Written exercise: From the items below, keep only the lines that contain the word "screenshot".

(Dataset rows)
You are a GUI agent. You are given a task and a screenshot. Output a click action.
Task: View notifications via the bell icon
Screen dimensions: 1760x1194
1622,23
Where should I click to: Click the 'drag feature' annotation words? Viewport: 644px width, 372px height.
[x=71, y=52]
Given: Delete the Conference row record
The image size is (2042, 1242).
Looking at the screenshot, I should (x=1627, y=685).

Worked answer:
You are a GUI agent. You are given a task and a screenshot. Output a click action.
Looking at the screenshot, I should (x=1627, y=685).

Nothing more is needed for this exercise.